══ DATA PROVIDED

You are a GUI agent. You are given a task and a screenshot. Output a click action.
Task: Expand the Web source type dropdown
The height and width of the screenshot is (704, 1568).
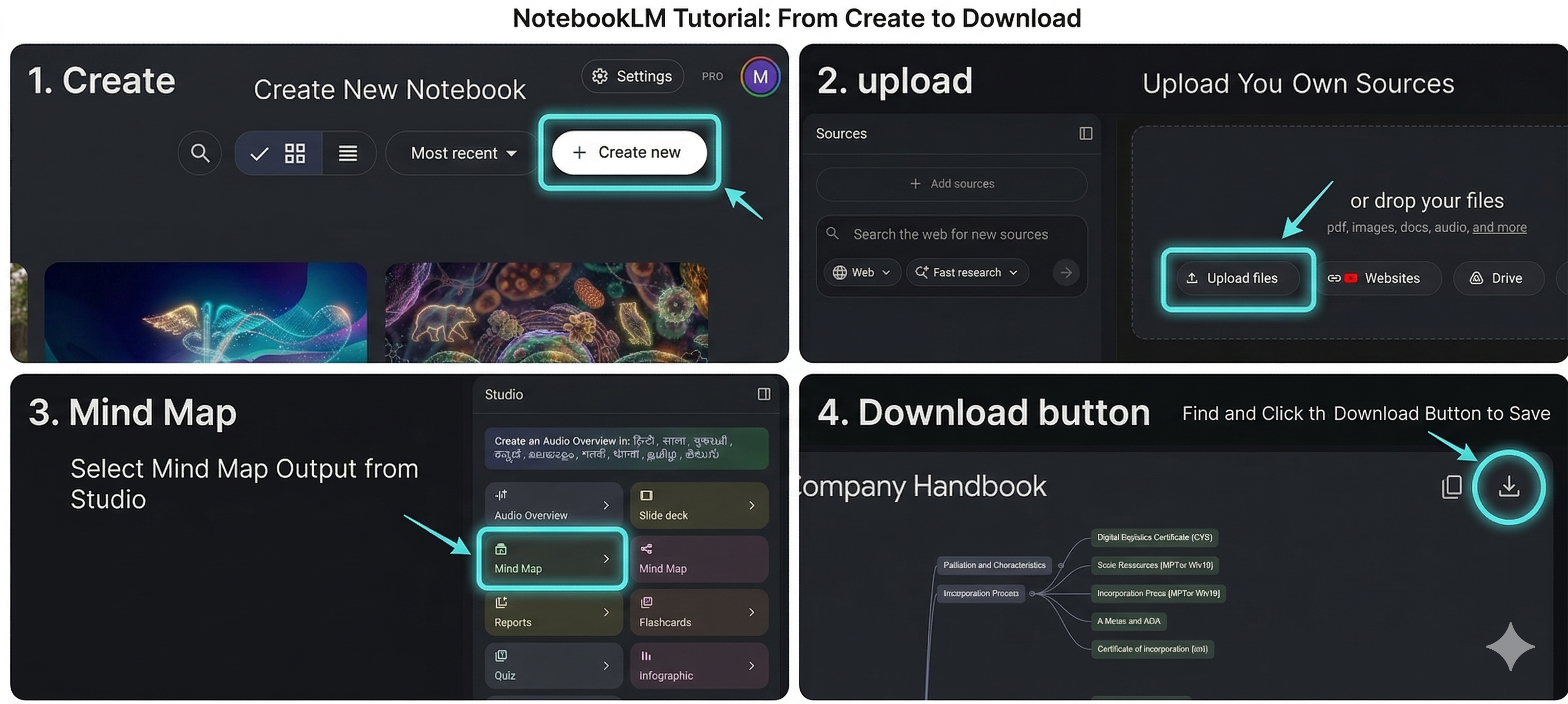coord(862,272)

════
══ DATA PROVIDED

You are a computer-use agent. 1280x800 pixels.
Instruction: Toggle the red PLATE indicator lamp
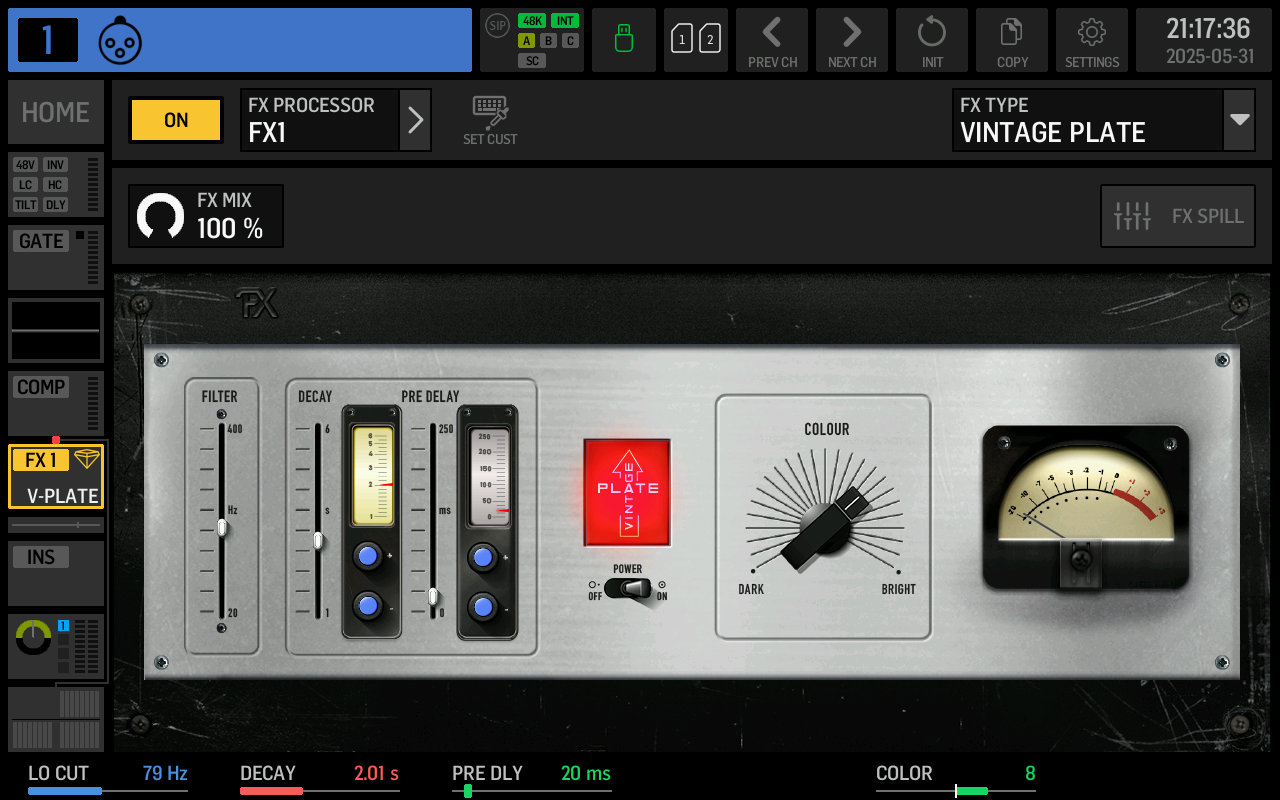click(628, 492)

════

EXERCISE DETAILS: Reproduce everything from the line containing "You are a GUI" down to the line containing "coord(862,272)", with "dropdown" swapped for "drop-down list" and nothing else altered. Leave the pictures out of your answer.

FINAL ANSWER:
You are a GUI agent. You are given a task and a screenshot. Output a click action.
Task: Expand the Web source type drop-down list
The height and width of the screenshot is (704, 1568).
coord(862,272)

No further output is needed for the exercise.